The factual and procedural history of this case is undisputed except as otherwise noted. E.G. is a child with a disability. Statement of Undisputed Material Facts ("SUMF") (Dkt. 25) ¶ 2; Findings of Fact and Decision ("FOFD") (Dkt. 32-3) at 2. On October 18, 2018, Plaintiff filed a due process complaint, alleging that DOE denied E.G. a free appropriate public education ("FAPE") for the 2016-17 school year and seeking reimbursement for E.G.'s tuition and costs at a private school, Staten Island Academy. FOFD at 2.

The Impartial Hearing Officer ("IHO") conducted a hearing, which lasted three sessions totaling four hours. FOFD at 3-4. After hearing from one DOE witness and three witnesses for Plaintiff, the IHO agreed with Plaintiff that DOE denied E.G. a FAPE by failing to provide an Individualized Education Program; the IHO also concluded that Plaintiff was entitled to reimbursement because Staten Island Academy was an appropriate, unilateral placement. Id. at 18-19.

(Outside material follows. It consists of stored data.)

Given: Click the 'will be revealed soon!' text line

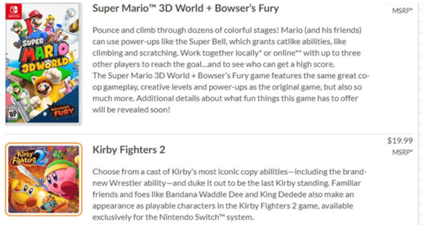Looking at the screenshot, I should click(x=131, y=109).
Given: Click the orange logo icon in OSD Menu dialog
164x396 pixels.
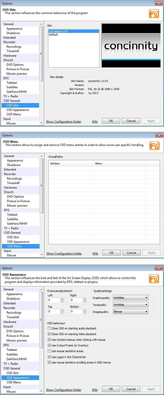Looking at the screenshot, I should coord(154,145).
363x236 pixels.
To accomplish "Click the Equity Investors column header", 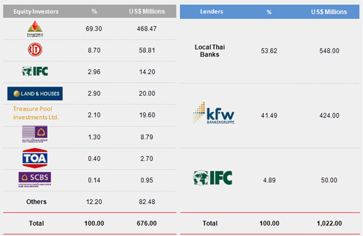I will tap(36, 12).
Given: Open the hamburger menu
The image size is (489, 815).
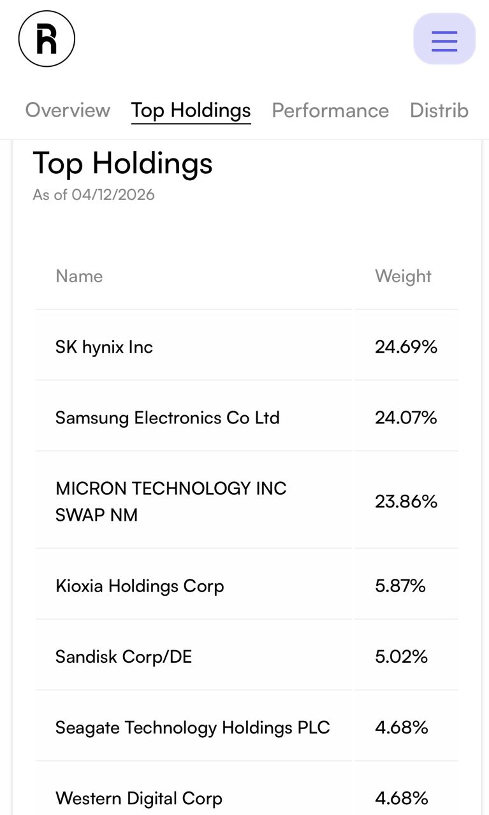Looking at the screenshot, I should 444,39.
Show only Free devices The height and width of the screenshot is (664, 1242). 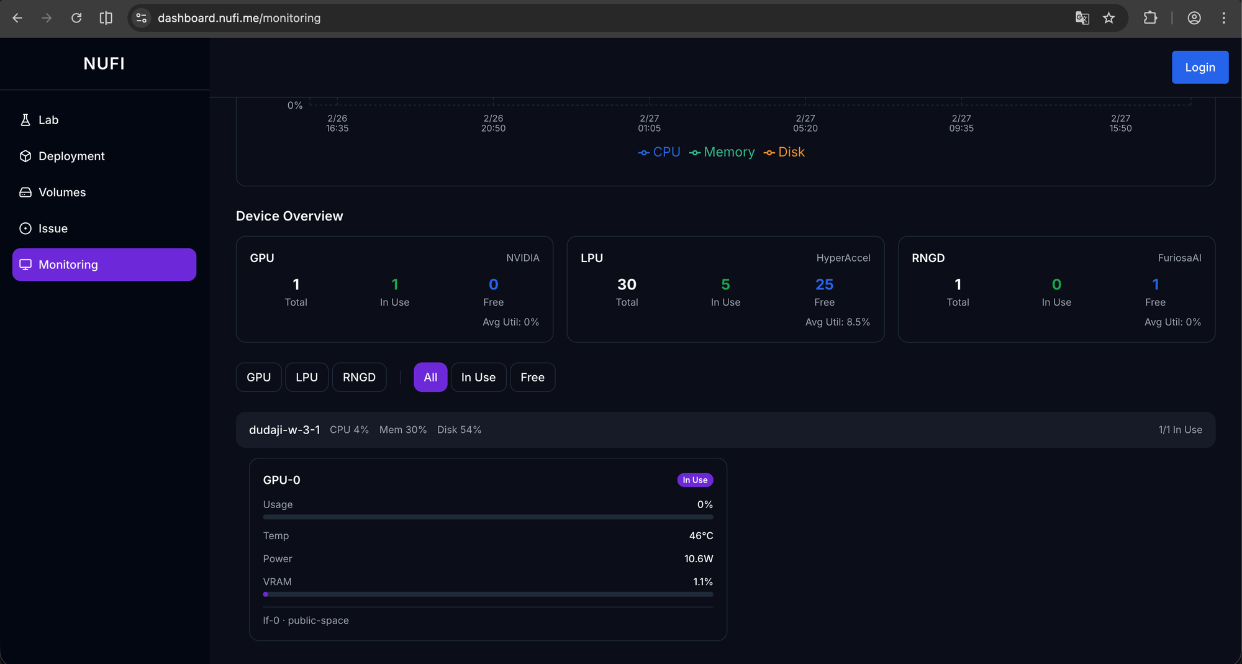[x=532, y=378]
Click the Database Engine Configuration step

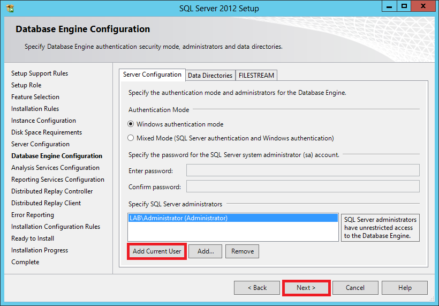click(57, 156)
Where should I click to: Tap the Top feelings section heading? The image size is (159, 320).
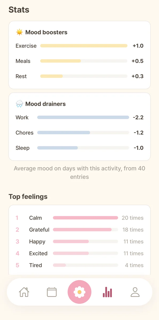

On June 2, 2017, DOE was not prepared to proceed with the hearing, and the matter was rescheduled to June 27. Hearing Tr. (Dkt. 32-4) at 5, 9, 13. On June 27, DOE's witness testified at a session that lasted one hour. Id. at 20, 68. On July 11, Plaintiff called three witnesses at a session that lasted three hours. Id. at 70, 211.

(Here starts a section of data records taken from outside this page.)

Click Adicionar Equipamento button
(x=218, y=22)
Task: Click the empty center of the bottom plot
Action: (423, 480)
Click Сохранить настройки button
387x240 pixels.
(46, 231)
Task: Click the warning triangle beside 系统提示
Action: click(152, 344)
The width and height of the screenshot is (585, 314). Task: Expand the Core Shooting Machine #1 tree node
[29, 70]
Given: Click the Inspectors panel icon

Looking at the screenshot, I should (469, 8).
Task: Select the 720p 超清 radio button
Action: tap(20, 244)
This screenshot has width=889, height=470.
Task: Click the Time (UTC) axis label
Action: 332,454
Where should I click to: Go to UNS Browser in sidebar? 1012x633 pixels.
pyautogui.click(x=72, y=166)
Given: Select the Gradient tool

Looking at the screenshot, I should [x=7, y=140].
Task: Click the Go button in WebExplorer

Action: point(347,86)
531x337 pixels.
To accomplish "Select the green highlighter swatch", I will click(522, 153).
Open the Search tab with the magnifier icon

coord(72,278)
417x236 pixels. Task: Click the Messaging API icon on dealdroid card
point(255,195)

DOE did not appeal the IHO's decision. Plaintiff filed this lawsuit for attorneys' fees, costs, and expenses on July 31, 2018. Compl. (Dkt. 1) at 3.

DISCUSSION

The IDEA grants district courts the discretion to award reasonable attorneys' fees and costs to a "prevailing party." 20 U.S.C. § 1415(i)(3)(B)(i). A plaintiff "'prevails' when actual relief on the merits of his claim materially alters the legal relationship between the parties by modifying the defendant's behavior in a way that directly benefits the plaintiff." K.L. v. Warwick Valley Cent. Sch. Dist., 584 F. App'x 17, 17-18 (2d Cir. 2014) (alterations and internal quotation marks omitted) (quoting Farrar v. Hobby, 506 U.S. 103, 111-12 (1992)). Such fees may be reduced pursuant to 20 U.S.C. § 1415(i)(3)(F), unless "the State or local educational agency unreasonably protracted the final resolution of the action or proceeding . . . ." 20 U.S.C. § 1415(i)(3)(G).

The Court finds no merit to Plaintiff's argument that DOE so unreasonably protracted the administrative proceeding as to warrant preclusion from seeking more reasonable fees. See Pl. Br. (Dkt. 26) at 5-6. Plaintiff does not contest DOE's response that any delay was due, in significant part, to Plaintiff's requests for extensions, and the parties' attempts to settle the matter.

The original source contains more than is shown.